# WRITTEN TASKS
- A) In the blog post about black hole firewalls, which paper does the writer use as a first source on the Harlow-Hayden conjecture?
- B) According to the blog post about black hole firewalls, why might Susskind's paper be accessible to readers who are not quantum information theorists? Answer in one to three sentences.
- C) Write the next part of the blog post about black hole firewalls, picking up after its final sentence.

# TEXT SHOWN
I've decided to try using my blog as a discussion space about this talk, and ultimately perhaps about the "Harlow-Hayden conjecture" about how to avoid accepting the recent claim that black holes must have an information-destroying "firewall" near the horizon.  (I hope I've got that right.)  I'm using  Susskind's paper "Black hole complementarity and the Harlow-Hayden conjecture"  as my first source on the latter question.  It also seems to be a relatively nontechnical presentation (though much more technical than the talk so far)... that should be particularly accessible to quantum information theorists, although it seems to me he also does a good job of explaining the quantum information-theoretic concepts he uses to those not familiar with them.

# RAW RECORDS
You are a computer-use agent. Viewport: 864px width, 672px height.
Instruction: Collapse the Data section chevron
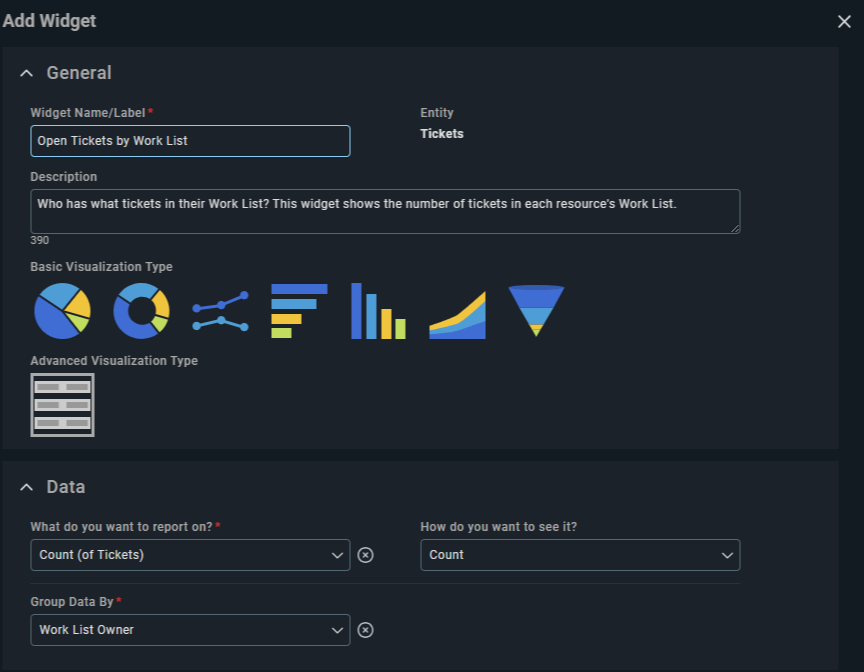[26, 487]
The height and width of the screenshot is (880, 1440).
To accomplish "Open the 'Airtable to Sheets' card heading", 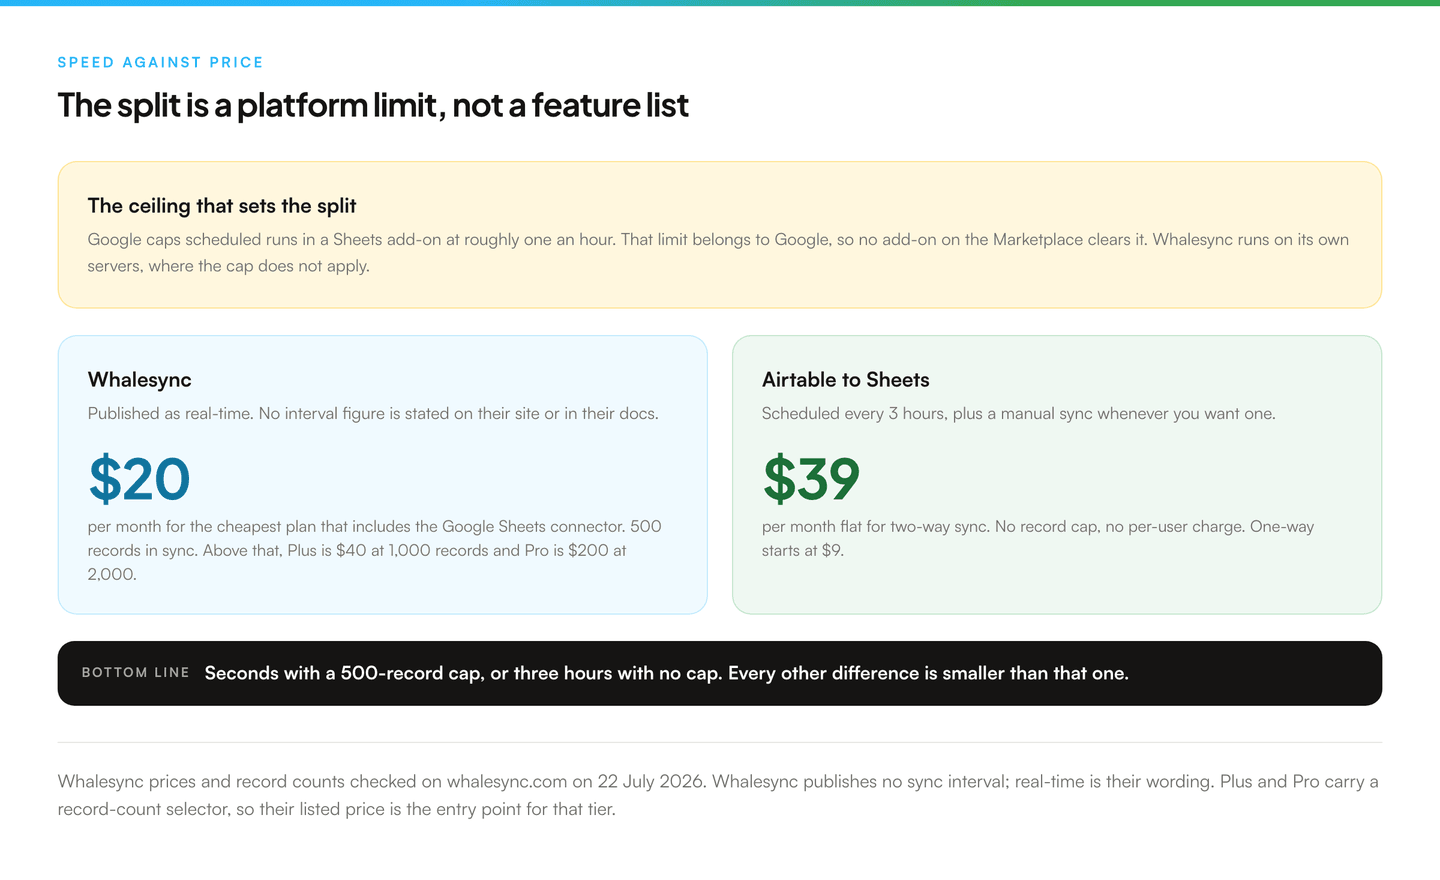I will (846, 380).
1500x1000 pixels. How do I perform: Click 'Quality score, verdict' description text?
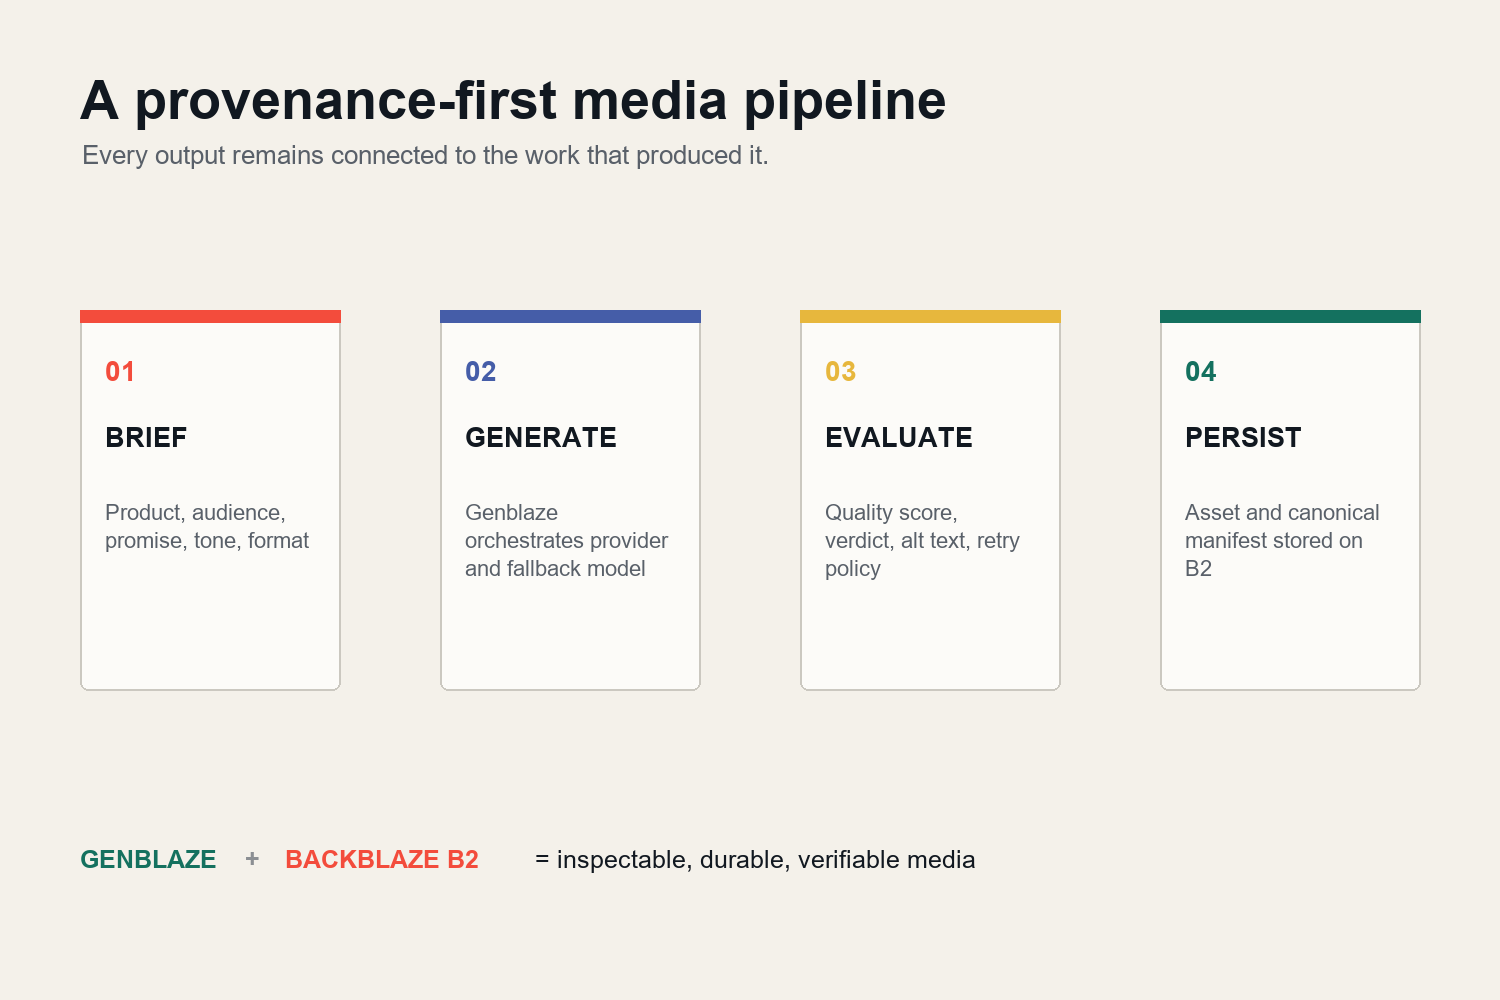pyautogui.click(x=922, y=540)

# ANSWERS TO THE TASKS
- A) Susskind's paper "Black hole complementarity and the Harlow-Hayden conjecture."

- B) The writer thinks Susskind does a good job of explaining the quantum information-theoretic concepts he uses to readers who are not familiar with them.

- C)
But first things first.  I'm going to unembarassedly ask elementary questions about the talk and the paper until I understand.  First off, I've got a question about Susskind's "high-school level" presentation, in minutes 18-28 of the video, of Jacob Bekenstein's 1973 argument that in our quantum-mechanical world the entropy of a black hole is proportional to its area (i.e. the area of the horizon, the closed surface inside which nothing, not even light, can escape).   The formula, as given by Susskind, is

$S = (\frac{c^3}{4 \hbar G}) A$,

where $S$ is the entropy (in bits) of the black hole, and $A$ the area of its horizon.  (The constant here may have been tweaked by a small amounts, like $4 \pi$ or its inverse, to reflect considerations that Susskind alluded to but didn't describe, more subtle than those involved in Bekenstein's argument.)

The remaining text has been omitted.